Last night, the Guardian revealed that the National Security Agency obtained a secret order from a FISA court to harvest all Verizon customer metadata over a three-month period. (Our own Jordan Gonzalez has excellent analysis here.) Now the White House and several key senators are defending the order:
After reviewing the Guardian report, [Sen. Dianne] Feinstein said Thursday, “This is just metadata. There is no content involved. In other words, there is no content of communication.”
Her comments echoed those of a senior Obama administration official, who said Thursday morning that the order “does not allow the government to listen in on anyone’s telephone calls” but relates only to “metadata, such as a telephone number or the length of a call.”

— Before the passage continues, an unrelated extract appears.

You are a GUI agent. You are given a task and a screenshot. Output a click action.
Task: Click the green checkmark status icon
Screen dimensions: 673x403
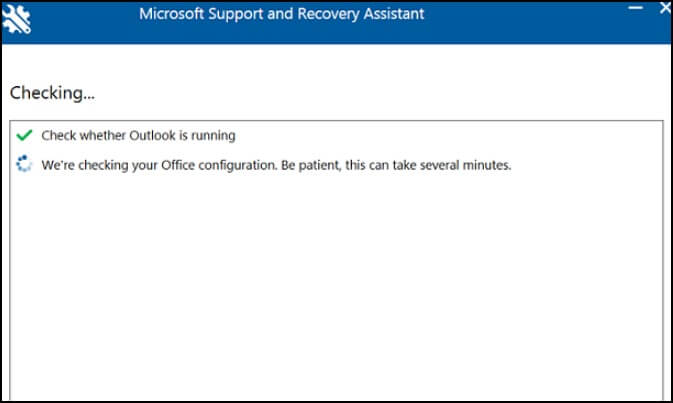tap(24, 135)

See, it's all okay because it's "just" metadata. Behold this incredible quote from (Republican) Sen. Saxby Chambliss:
Chambliss (Ga.), the top Republican on the Intelligence Committee, said, “This is nothing particularly new.... Every member of the United States Senate has been advised of this.”
We've taken one, long, vertiginous plunge down the civil liberties rabbit hole if senators are now blithely justifying this sort of thing as normal. And to be fair, not all of them are. As the Guardian article notes, Sens. Ron Wyden and Mark Udall have ominously hinted for years that the Obama administration is engaged in extremely broad surveillance activity. And Sen. Rand Paul released a statement earlier today calling the NSA's activities "an astounding assault on the Constitution." Expect this issue to carve another few inches between the security hawk and Tea Party wings of the GOP.
We got to this point on two tracks. The first is technological: Given today's advancements in communications, it's relatively easy for the government to work with the telecoms to harvest data. The second, and more important is legal: As the Washington Post notes, under the Patriot Act, and in conjunction with FISA, this sort of data-harvesting is likely lawful. And the groundwork was already laid by the Bush administration, most famously when they asked AT&T to set up a secret room in 2003, which was used to siphon off and sift through Americans' online communications. That resulted in a bevy of lawsuits, but it set a precedent for future presidents.
Advocates for government spying will likely point to the FISA court as a check on executive power. But FISA courts have been something of a rubber stamp from the very beginning. Between 1979 and 2011, they rejected only 11 of more than 32,000 surveillance requests. As the New York Times pointed out, you're more likely to be struck by lightning than have a FISA request turned down.
The federal government needs to intercept terrorist communications and keep us safe. But it also needs to preserve a healthy balance between security and privacy. And lately, all the weight on that balance has been shifting in one direction.